Researcher Dr. Nicole Misarti has joined WERC this month. Dr. Misarti is no stranger to Fairbanks or the University of Alaska. She received her Ph.D. from UAF’s School of Fisheries and Ocean Science in 2007. Until recently, she worked first as an NSF Postdoctoral Fellow at Idaho State University and then as an Institutional Postdoctoral Researcher at Oregon State University.
Dr Misarti’s research focuses on long-term marine ecosystem and climate change coupled with an archaeological and anthropological component.
“The questions I am interested in are broad in scope. How and why did marine ecosystems change? How did all of these changes affect humans and where and how they lived? How did humans affect marine ecosystems? How do the answers to these questions affect our present day and possibly our future? One of my goals is to use long-term proxy data to augment current research on coastal ecosystems and assist management and conservation decisions for a sustainable future. “
Misarti addresses these questions by analyzing the past through evidence from the physical world as well as humans themselves. Sediments from lake cores, general paleoclimate data as well as materials left behind by people all provide information on environmental changes.

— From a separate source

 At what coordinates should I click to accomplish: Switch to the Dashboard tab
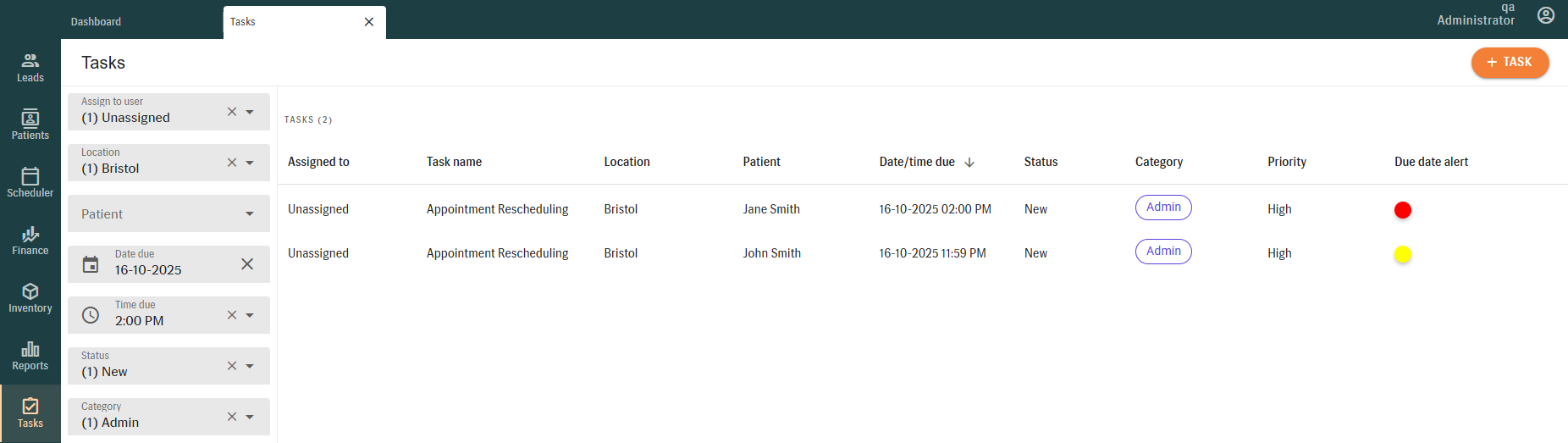[96, 21]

“Some of the tools I use to analyze my data are isotope analysis of bone collagen, teeth, muscle tissue and sediment and trace element analysis of soils, bone and teeth. “
Dr. Misarti is currently involved in a sea otter food web study on Kodiak Island that includes data from field collections in the intertidal as well as data from archaeological sites in the same locations. She is about to begin a project on the Bering Sea coast that involves archaeological excavations and recovery of faunal material to track ecosystem change during known periods of climatic fluctuations. She is also involved in an ongoing bio-complexity project with university researchers and local communities on the Pacific coast of the Alaska Peninsula as well as research along the coastlines of southern Chile and Argentina.
One of Misarti’s studies, a component of the much larger NSF funded Sanak Biocomplexity Project, received much attention in the press. Results based on radiocarbon dates and pollen from lake sediments suggest that the southern coast of Alaska may have been ice-free long before glaciers retreated on land, possibly allowing people to migrate south along the coast. Although no evidence for human settlements was found, the study’s findings indicate that North America may have been settled by sea and not by land, and much earlier than previously thought.